Perhaps there's an argument for having two debugging modes for compiled programs - the "basic" best-effort one that is what we already have, and a feature-complete one that requires tight runtime integration and cannot relate to any of the compiled assembly. But that's adding a decent amount of complication & confusion, doesn't really help coredumps, and still has to pay the cost of having things be deoptimizable even if at limited locations.

dzaima 10/28/2024||||

Also a general problem is that HotSpot does not tolerate memory corruption, but for memory-unsafe languages you'd quite like to have an as-reasonable-as-possible debugging environment even if 60% of the heap was zeroed by bad code, which throws a pretty large wrench in being able to complete a "just deoptimize everything" as the first step to debugging.

saagarjha 10/31/2024|||

Yes, ok, the answer to "how should this work for a crash" is that the information is not there.

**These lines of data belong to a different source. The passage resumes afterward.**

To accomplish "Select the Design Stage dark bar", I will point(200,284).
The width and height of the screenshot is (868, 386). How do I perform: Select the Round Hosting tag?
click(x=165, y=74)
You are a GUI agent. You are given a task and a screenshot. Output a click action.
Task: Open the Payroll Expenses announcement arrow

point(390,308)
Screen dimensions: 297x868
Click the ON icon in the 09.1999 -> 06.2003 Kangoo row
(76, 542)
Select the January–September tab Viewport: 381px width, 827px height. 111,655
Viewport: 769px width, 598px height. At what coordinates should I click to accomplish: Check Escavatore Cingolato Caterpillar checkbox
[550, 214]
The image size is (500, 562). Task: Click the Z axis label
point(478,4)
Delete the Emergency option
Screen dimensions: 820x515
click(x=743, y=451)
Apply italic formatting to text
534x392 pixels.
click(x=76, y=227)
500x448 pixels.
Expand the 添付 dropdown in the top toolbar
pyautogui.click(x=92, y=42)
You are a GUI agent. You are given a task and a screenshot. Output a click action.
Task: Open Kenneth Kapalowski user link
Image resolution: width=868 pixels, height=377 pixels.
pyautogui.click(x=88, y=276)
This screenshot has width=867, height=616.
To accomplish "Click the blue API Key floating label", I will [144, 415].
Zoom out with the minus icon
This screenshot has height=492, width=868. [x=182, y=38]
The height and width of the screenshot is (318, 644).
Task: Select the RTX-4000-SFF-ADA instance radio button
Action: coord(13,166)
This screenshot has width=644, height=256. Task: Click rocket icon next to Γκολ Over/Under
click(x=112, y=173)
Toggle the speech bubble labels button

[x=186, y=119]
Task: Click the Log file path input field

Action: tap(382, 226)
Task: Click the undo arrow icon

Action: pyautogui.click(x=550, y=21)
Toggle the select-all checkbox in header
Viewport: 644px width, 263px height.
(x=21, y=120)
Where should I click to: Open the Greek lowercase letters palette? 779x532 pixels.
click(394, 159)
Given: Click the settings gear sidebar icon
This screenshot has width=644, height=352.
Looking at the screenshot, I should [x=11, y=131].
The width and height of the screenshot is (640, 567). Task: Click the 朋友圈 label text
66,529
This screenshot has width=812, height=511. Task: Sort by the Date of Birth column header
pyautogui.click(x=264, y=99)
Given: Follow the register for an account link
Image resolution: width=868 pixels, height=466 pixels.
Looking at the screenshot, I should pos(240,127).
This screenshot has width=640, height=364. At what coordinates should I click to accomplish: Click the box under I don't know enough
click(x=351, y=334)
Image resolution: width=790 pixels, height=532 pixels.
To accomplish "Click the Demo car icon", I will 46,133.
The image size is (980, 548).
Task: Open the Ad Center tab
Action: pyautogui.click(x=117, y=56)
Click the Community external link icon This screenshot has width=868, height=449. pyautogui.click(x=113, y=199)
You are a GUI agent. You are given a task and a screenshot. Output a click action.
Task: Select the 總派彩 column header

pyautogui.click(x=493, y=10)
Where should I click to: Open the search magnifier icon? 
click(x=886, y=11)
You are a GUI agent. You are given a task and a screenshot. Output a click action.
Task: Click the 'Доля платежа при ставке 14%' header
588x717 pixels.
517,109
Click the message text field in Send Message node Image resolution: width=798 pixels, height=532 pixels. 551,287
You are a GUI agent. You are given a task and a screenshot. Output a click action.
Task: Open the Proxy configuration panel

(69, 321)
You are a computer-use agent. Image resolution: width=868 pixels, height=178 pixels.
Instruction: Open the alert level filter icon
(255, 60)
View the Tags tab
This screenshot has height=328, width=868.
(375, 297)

WalterBright 10/28/2024|||

True, but the hamburger conversion is the VM to machine code.

leni536 10/27/2024||

I think this is mostly a philosphical question, rather than optimizer quality.

Once an optimization becomes part of the interface and it is guaranteed, is it really an optimization? Or did it just became part of the language/library/database/whatever?

One example is return value optimization in C++. In C++17 the "optimization" became mandatory in some contexts. What really happened though is that the rules of temporary materialization changed, and in those contexts it just never happens prematurely by the language rules. This ceased to be an optimization and became a mechanism in the language.

What I'm getting at is that unreliability is a defining quality of optimizations.

Sure, there are certain optimizations that become load-bearing, in which case it would be better if they became part of the language's semantics and guarantees, therefore they ceased to be optimizations.

gizmo686 10/27/2024||

It is still a useful distinction. Programming languages are complex enough to understand. It is useful to have a base of 'this is the simplest description of how programs will work' that is as simple as possible. Then, a separate set of 'and here is a separate description of its performance characteristics; nothing in this portion should be understood to change the defined behavior of any program".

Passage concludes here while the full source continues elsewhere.